Answer with the exact lines of the following material from the one containing "This screenshot has width=750, height=400." through the one containing "Task: Remove the", both end lines included.

(RECORDS FOR THIS TASK Opens)

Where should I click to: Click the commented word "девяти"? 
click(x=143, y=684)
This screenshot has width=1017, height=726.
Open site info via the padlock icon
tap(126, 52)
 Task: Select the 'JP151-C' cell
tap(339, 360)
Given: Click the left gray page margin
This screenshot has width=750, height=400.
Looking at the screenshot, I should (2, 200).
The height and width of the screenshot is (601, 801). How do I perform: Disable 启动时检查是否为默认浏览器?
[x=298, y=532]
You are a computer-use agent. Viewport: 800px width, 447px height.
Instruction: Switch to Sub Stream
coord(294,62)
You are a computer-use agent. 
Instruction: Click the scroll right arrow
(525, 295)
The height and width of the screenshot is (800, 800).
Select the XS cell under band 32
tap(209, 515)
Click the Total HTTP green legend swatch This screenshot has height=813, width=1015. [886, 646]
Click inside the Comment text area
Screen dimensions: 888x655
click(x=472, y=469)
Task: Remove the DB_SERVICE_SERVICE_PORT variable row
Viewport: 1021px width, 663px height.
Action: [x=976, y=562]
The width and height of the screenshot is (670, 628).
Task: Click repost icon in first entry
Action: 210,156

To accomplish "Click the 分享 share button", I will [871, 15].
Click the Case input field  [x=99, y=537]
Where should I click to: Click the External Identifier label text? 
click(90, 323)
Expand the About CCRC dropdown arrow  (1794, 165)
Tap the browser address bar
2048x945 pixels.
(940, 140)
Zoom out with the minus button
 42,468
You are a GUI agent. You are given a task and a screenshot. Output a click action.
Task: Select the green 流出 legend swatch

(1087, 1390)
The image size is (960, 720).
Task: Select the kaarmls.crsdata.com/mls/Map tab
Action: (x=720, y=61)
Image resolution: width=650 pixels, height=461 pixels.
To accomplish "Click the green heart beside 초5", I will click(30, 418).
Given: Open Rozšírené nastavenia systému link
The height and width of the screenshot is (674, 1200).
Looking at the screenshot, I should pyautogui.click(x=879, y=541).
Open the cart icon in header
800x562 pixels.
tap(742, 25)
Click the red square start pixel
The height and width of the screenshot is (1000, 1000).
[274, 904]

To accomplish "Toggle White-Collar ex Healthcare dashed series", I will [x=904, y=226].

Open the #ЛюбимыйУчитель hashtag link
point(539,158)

(RECORDS FOR THIS TASK Closes)

# [PROBLEM SOLUTION]
This screenshot has width=750, height=400.
Looking at the screenshot, I should (2, 200).
The height and width of the screenshot is (601, 801). How do I perform: Disable 启动时检查是否为默认浏览器?
[x=298, y=532]
You are a computer-use agent. Viewport: 800px width, 447px height.
Instruction: Switch to Sub Stream
coord(294,62)
You are a computer-use agent. 
Instruction: Click the scroll right arrow
(525, 295)
The height and width of the screenshot is (800, 800).
Select the XS cell under band 32
tap(209, 515)
Click the Total HTTP green legend swatch This screenshot has height=813, width=1015. [886, 646]
Click inside the Comment text area
Screen dimensions: 888x655
click(x=472, y=469)
Task: Remove the DB_SERVICE_SERVICE_PORT variable row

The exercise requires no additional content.